───── READING TEXT ─────

# Thinnest Knife Suggestions?



## datiLED (Oct 8, 2008)

I am looking for an assisted opener/flipper knife that is really thin. The information on-line for most of the knives lists the dimensions, but nowhere does it include the thickness of the handle. Sometimes, I want to carry a knife that does not feel bulky clipped in the pocket of my jeans. My Gerber FAST is 0.40" thick, and ideally I would find something around 0.25", or less. It needs to have a blade that is not longer than 3.25", and I prefer a drop point or Wharncliff style blade.

Does anyone have any suggestions that aren't going to break the bank? Maybe $60, or less? 

Thanks!


----------



## HoopleHead (Oct 8, 2008)

───── ENTRIES SHOWN ─────

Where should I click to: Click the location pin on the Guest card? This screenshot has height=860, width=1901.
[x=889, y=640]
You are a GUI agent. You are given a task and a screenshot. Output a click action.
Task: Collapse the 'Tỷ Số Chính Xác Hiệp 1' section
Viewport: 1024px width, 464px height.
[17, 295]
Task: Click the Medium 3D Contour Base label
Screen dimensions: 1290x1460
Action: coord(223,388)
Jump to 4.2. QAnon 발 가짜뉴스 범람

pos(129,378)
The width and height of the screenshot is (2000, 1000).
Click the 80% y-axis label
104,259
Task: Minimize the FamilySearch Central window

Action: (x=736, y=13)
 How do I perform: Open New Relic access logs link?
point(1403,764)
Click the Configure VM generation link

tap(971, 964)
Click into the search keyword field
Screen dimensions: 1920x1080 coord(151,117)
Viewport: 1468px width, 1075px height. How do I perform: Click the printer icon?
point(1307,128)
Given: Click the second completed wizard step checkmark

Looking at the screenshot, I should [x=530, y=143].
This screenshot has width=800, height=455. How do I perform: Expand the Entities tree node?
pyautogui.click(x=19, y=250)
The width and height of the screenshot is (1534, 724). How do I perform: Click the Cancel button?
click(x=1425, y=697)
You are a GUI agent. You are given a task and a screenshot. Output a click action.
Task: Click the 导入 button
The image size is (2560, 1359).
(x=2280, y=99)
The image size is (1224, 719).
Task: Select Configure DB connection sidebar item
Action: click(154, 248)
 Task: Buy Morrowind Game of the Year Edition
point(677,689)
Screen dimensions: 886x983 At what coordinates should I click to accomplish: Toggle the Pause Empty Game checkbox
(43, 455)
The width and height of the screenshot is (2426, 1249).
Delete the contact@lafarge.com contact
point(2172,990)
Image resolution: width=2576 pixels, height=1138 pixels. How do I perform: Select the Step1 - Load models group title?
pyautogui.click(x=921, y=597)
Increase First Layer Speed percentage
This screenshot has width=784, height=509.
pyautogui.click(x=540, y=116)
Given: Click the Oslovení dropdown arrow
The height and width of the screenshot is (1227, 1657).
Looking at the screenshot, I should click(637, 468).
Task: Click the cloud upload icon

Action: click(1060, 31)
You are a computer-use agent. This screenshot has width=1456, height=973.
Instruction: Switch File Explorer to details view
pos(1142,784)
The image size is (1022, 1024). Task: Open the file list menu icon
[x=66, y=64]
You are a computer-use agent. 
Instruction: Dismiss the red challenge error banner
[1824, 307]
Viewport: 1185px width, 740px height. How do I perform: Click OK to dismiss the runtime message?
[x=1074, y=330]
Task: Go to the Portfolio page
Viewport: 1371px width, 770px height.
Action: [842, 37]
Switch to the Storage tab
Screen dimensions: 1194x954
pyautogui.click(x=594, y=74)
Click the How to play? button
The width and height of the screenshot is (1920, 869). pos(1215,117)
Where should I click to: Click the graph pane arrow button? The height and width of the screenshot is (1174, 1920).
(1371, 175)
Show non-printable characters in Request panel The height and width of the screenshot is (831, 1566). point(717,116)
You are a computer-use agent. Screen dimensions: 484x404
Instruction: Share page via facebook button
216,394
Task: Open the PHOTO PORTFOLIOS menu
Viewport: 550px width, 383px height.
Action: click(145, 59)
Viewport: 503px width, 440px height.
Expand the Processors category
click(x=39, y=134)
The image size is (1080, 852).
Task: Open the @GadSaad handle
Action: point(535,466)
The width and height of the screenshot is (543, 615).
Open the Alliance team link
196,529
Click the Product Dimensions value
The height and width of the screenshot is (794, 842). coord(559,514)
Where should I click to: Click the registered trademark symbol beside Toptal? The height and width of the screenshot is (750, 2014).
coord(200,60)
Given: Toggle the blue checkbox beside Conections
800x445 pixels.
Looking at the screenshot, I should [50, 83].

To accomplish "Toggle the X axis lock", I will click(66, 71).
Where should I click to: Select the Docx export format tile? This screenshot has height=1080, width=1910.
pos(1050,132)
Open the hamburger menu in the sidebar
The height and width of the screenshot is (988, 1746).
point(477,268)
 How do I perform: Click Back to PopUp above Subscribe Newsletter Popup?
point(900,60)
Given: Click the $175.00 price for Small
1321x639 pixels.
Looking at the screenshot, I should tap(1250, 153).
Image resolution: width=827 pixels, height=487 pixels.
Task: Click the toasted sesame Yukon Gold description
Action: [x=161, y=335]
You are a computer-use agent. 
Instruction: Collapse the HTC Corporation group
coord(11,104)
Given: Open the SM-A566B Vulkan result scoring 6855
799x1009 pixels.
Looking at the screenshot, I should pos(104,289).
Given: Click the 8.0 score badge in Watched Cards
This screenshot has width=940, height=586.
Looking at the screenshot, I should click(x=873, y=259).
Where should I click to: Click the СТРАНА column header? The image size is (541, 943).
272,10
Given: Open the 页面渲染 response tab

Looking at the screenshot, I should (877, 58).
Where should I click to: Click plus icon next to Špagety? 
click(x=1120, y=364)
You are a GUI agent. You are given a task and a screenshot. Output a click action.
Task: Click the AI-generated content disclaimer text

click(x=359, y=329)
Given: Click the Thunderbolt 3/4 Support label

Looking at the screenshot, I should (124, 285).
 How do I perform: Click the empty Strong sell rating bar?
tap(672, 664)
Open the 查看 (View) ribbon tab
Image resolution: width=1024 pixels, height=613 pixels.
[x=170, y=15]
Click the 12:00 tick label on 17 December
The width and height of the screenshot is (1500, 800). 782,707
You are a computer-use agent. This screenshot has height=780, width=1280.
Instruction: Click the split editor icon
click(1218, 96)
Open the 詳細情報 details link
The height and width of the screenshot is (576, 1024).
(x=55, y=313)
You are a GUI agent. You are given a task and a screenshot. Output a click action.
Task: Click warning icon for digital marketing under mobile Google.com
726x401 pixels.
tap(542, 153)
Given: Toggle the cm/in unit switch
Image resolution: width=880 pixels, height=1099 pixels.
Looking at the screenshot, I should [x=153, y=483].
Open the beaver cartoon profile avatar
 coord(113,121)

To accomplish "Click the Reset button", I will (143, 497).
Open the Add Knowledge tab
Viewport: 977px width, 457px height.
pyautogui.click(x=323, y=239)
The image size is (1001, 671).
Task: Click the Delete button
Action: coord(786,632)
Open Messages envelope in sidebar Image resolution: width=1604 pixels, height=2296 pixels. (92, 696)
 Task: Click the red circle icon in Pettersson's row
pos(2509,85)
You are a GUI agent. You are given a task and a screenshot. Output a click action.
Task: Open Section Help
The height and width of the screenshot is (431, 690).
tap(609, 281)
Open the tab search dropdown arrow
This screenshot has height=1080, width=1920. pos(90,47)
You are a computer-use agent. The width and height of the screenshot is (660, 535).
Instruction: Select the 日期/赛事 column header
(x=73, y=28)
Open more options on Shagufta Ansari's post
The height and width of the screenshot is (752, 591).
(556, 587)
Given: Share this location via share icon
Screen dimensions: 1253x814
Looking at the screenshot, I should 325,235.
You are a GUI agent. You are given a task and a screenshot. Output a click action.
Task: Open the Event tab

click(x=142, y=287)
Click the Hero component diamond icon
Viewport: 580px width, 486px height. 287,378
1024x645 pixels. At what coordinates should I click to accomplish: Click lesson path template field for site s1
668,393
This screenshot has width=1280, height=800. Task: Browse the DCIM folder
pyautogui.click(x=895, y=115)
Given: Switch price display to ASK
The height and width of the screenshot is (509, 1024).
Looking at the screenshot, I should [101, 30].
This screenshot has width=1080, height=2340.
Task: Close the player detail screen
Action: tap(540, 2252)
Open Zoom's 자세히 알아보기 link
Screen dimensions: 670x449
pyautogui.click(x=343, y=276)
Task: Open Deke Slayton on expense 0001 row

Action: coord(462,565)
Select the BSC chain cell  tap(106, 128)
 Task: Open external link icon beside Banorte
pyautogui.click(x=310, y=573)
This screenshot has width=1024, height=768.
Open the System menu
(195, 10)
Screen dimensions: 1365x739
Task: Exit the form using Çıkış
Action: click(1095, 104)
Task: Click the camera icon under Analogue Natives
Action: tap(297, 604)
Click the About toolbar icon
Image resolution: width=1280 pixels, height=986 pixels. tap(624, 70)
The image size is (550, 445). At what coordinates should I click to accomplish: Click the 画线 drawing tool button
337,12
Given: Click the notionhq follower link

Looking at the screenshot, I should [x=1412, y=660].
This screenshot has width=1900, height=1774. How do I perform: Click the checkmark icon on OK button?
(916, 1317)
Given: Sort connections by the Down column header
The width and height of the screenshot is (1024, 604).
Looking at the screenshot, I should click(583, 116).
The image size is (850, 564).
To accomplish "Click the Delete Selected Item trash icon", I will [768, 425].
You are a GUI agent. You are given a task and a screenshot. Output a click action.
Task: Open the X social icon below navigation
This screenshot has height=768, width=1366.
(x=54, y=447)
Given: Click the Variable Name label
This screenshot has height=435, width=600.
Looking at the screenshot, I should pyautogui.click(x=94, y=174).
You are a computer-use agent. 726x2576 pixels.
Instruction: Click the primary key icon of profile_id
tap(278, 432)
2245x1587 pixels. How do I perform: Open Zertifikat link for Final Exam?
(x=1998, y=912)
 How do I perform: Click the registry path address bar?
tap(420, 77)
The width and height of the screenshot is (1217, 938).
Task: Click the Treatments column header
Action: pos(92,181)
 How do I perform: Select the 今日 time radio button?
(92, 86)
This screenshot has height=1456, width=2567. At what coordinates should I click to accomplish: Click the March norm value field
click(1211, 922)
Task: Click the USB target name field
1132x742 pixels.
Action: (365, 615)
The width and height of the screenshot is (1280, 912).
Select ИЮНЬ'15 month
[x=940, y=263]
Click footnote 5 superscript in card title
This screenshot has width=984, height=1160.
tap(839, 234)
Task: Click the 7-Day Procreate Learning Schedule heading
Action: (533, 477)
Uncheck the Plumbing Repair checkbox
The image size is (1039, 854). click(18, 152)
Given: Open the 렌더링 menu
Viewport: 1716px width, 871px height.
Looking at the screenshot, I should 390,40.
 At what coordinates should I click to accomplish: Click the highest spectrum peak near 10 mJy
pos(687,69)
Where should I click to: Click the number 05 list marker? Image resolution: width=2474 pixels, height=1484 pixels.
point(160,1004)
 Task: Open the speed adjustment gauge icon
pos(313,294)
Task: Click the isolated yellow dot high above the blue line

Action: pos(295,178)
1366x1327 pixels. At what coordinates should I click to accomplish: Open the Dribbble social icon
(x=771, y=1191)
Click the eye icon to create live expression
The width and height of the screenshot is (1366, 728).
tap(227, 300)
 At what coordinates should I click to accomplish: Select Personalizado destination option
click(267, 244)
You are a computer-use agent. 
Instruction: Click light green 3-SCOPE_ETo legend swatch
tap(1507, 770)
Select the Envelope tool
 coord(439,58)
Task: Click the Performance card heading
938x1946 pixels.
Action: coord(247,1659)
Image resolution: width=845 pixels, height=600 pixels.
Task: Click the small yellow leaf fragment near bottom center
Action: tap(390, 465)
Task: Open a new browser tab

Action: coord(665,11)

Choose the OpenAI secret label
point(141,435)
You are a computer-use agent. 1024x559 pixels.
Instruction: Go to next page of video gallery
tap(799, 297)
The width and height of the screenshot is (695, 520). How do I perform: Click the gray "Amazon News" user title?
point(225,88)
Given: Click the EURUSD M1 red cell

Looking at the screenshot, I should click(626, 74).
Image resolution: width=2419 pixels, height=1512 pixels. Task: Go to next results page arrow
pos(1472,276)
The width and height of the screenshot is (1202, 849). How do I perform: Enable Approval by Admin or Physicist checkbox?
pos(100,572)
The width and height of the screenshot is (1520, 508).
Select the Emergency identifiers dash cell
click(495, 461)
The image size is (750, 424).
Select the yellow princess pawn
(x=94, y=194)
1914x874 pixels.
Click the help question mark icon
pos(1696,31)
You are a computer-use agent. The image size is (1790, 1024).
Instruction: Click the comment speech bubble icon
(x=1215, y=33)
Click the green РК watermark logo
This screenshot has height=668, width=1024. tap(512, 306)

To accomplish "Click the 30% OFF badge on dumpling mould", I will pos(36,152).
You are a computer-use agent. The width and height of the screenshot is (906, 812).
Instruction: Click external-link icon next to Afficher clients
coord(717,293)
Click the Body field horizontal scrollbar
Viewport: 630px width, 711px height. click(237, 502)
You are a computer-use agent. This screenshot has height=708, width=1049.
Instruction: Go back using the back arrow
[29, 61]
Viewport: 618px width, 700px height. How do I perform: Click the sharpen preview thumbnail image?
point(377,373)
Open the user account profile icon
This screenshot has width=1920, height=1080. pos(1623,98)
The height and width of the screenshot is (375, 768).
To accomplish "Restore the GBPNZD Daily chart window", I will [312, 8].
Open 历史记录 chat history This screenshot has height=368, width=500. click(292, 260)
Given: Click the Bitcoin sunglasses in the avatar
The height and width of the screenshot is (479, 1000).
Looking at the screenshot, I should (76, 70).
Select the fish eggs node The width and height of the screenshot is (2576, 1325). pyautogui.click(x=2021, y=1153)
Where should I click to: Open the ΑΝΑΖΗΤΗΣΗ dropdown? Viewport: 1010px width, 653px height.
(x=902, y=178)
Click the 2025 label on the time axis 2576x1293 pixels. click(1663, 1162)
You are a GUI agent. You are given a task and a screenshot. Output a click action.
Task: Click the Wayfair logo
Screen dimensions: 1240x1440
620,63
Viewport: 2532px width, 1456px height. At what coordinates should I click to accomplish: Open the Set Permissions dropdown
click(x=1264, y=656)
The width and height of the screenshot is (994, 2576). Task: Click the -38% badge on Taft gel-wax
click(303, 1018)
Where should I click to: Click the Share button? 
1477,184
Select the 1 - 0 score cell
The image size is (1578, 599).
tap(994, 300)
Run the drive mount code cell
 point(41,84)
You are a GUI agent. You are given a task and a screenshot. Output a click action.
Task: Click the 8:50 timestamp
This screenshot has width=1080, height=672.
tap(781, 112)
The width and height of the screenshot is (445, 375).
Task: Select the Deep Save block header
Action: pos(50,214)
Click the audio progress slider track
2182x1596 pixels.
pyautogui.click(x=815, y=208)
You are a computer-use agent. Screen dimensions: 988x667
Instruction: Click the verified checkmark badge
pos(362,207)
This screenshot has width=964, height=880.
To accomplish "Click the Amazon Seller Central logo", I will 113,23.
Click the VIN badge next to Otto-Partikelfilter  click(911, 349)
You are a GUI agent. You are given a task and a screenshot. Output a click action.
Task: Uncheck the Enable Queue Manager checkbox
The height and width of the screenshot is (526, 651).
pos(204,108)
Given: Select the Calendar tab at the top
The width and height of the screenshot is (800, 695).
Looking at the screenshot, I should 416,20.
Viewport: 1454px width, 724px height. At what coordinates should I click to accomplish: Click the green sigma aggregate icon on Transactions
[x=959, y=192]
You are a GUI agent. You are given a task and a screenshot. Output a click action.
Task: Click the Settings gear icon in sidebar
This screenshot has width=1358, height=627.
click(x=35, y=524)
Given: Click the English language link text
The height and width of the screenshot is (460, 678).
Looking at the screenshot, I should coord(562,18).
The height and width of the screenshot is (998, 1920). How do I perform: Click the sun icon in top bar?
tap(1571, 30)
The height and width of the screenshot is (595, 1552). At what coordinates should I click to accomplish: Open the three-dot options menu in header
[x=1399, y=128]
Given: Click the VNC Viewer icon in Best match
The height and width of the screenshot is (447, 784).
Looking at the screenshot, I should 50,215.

─────

> _SHORT EXERCISE A_
Reproduce the knife thread word for word, from "I am looking" to "HoopleHead (Oct 8, 2008)".
> _SHORT EXERCISE B_
List every measurement in inches that the knife thread gives.
> _SHORT EXERCISE C_
How thick is the Gerber FAST mentioned in the knife thread?
These lines have no connection to the knife thread.

> _RESPONSE A_
I am looking for an assisted opener/flipper knife that is really thin. The information on-line for most of the knives lists the dimensions, but nowhere does it include the thickness of the handle. Sometimes, I want to carry a knife that does not feel bulky clipped in the pocket of my jeans. My Gerber FAST is 0.40" thick, and ideally I would find something around 0.25", or less. It needs to have a blade that is not longer than 3.25", and I prefer a drop point or Wharncliff style blade.

Does anyone have any suggestions that aren't going to break the bank? Maybe $60, or less? 

Thanks!


----------



## HoopleHead (Oct 8, 2008)

> _RESPONSE B_
0.40", 0.25", 3.25"

> _RESPONSE C_
0.40" thick.